Религиозный сюжет всегда является образом-символом, местом встречи дольнего (земного) мира с горним (запредельным). Позитивизм мышления эпохи передвижников не позволял им подняться над оболочкой вещей, препятствовал восхождению к этому запредельному миру. В Евангелии человеческая воля Иисуса Христа постоянно соотносится с Божественной, в Его подвиге самопожертвования — покорность воле Божьей, а не вызов, не противостояние обществу, которое более всего привлекало передвижников. Именно послушанием своим, выполнением предначертанной Ему судьбы Христос приводит к Отцу Небесному заблудшее человечество. В какой-то мере нечто подобное еще можно увидеть у Перова. Развитие сюжета у Ге уже в раннем варианте, где присутствует выбор или, скорее, размышление о выборе пути, исключает мистическое толкование события. И у других передвижников человеческое в Христе оказывается главным. Между тем из единой и законченной системы, каковой является христианство, невозможно без потерь вычленить какие бы то ни было отдельные смыслы. «Религиозно-мистическая, философская и этическая стороны христианства существуют в столь неразрывном единстве, что искусственное обособление одной из сторон неизбежно разрушает всю целостность, обессмысливает и обесценивает даже и то, что было “оставлено” как необходимое» [Дунаев, 1997, 161]. Передвижники же выбирали из Евангелия по преимуществу этические моменты. Передвижническая трактовка новозаветных сюжетов направлена на разрешение конкретных современных вопросов взаимоотношения личности и общества, не поднимается до мировоззренческих проблем человечества в целом.
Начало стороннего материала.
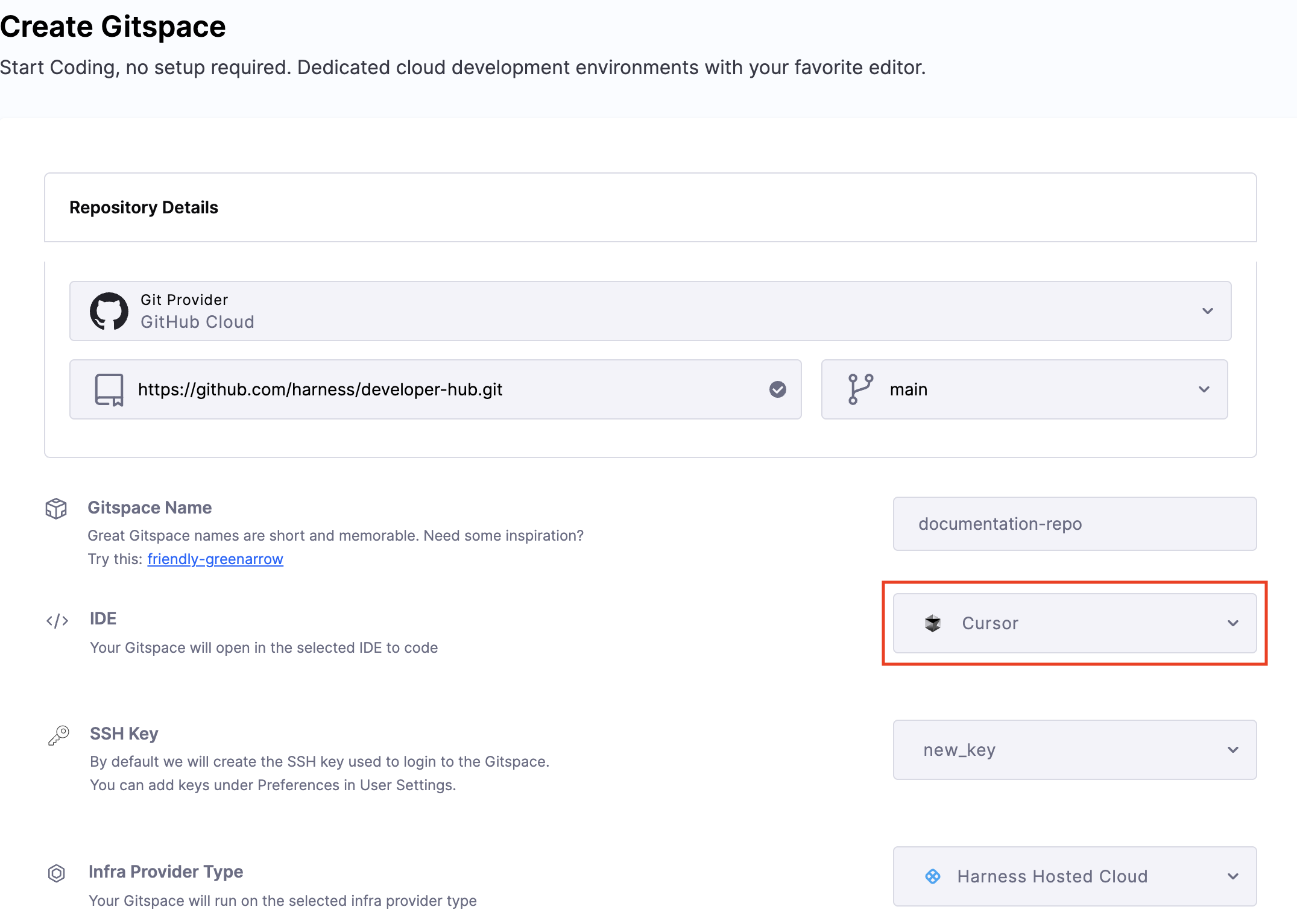Click the Repository Details section header
Screen dimensions: 1297x924
(144, 207)
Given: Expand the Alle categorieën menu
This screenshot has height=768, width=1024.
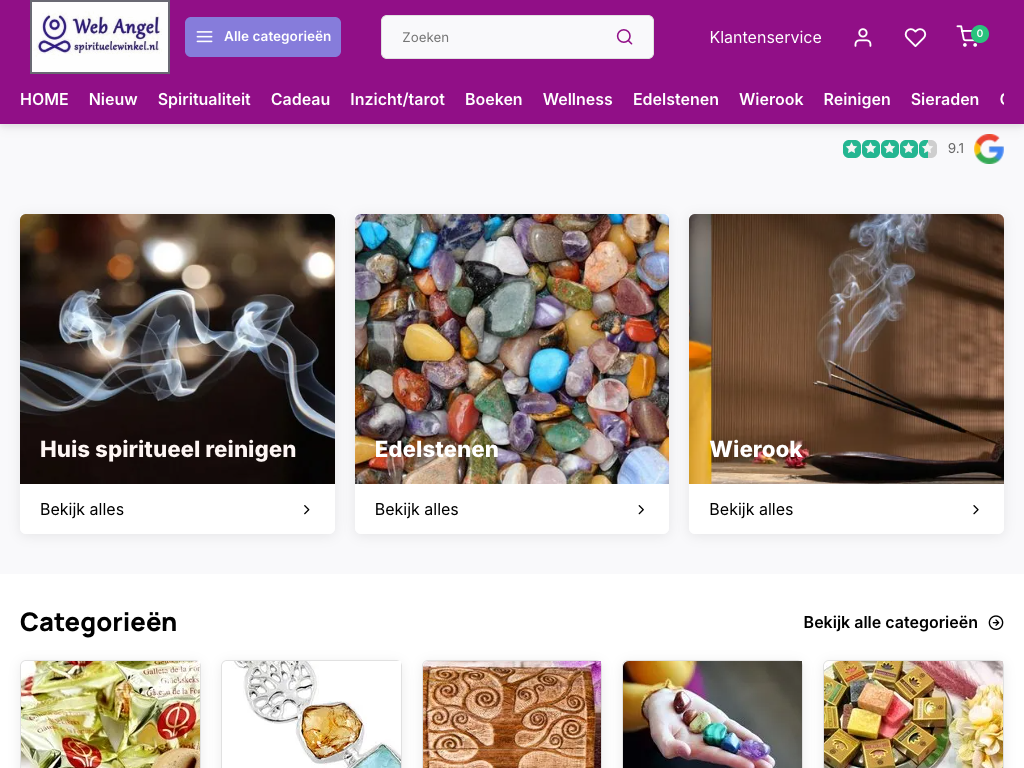Looking at the screenshot, I should pos(263,37).
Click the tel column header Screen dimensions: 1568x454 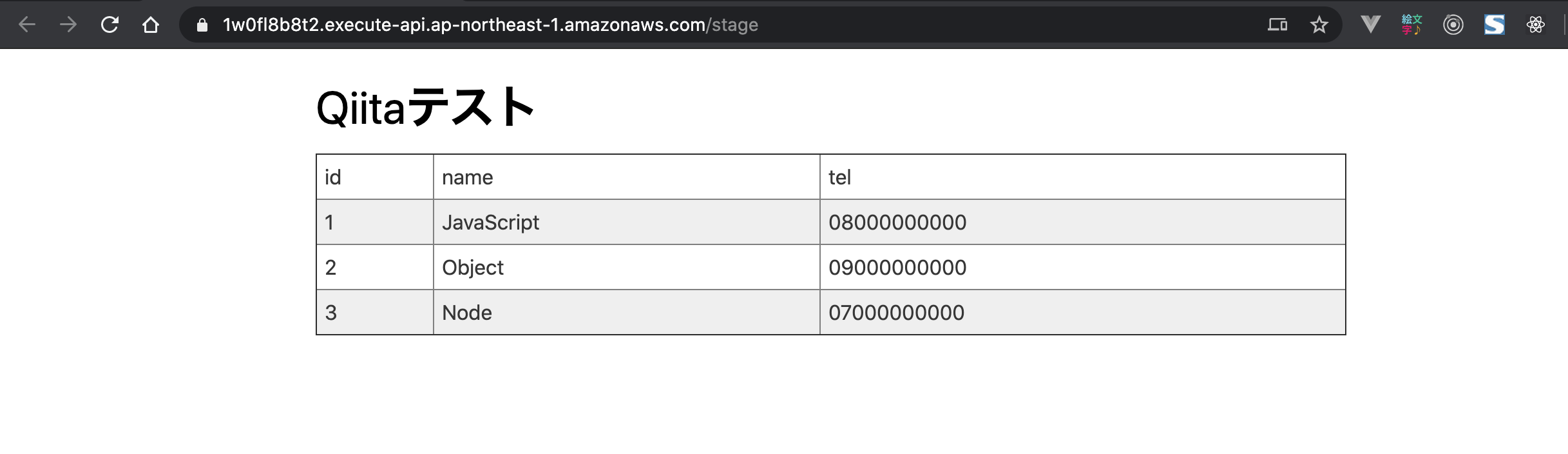[1082, 177]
Передвижники интуитивно осознавали это. Недосягаемым образцом являлось для них творчество А. А. Иванова, сохранявшего и возрождавшего заветы высокого искусства Ренессанса и Средневековья. Сцены страдания и бичевания Христа не были в центре внимания Иванова, в его «Библейских эскизах» преобладали явления чудесные и озаряющие. К теме Гефсиманского сада художник обращается не один раз и наряду со сценой моления останавливается на самом светлом моменте: Христос молился Отцу Небесному, чтобы тот дал ему физических и духовных сил испить свою чашу до дна, и «Явился же Ему Ангел с небес и укреплял его» (Лк. 22, 43). Здесь тот религиозно-мистический смысл, тот Ангел, та надежда на спасение человечества, которых не было в творчестве передвижников. Возвышенному, Божественному характеру образов соответствовали выразительные средства Иванова. И дело не только в том, что в библейских эскизах он пользовался не материальной масляной живописью, а прозрачной, легкой акварелью, позволяющей передать и бесплотных ангелов, и мистический Божественный свет.

Наследником А. И. Иванова стал М. А. Врубель, чей ранний рисунок «Гефсиманский сад» был недавно показан на выставке новых поступлений в Третьяковской галерее. Врубель принадлежал к поколению, противопоставившему себя передвижникам и пытавшемуся в трактовке христианской темы вслед за Ивановым возродить высокие заветы искусства прошлого — Ренессанса и Средневековья. Здесь рядом с Врубелем оказался М. В. Нестеров, для которого главным содержанием творчества стало молитвенное состояние, трактованное по-иному, нежели у передвижников — как духовное просветление и подчинение высшей воле.

Список литературы

Дунаев М. Своеобразие русской религиозной живописи XII—XX веков. М., 1997.

Николай Николаевич Ге: Письма, статьи, критика, воспоминания современников / Вступ. ст., сост. и примеч. Н. Ю. Зограф. М., 1978.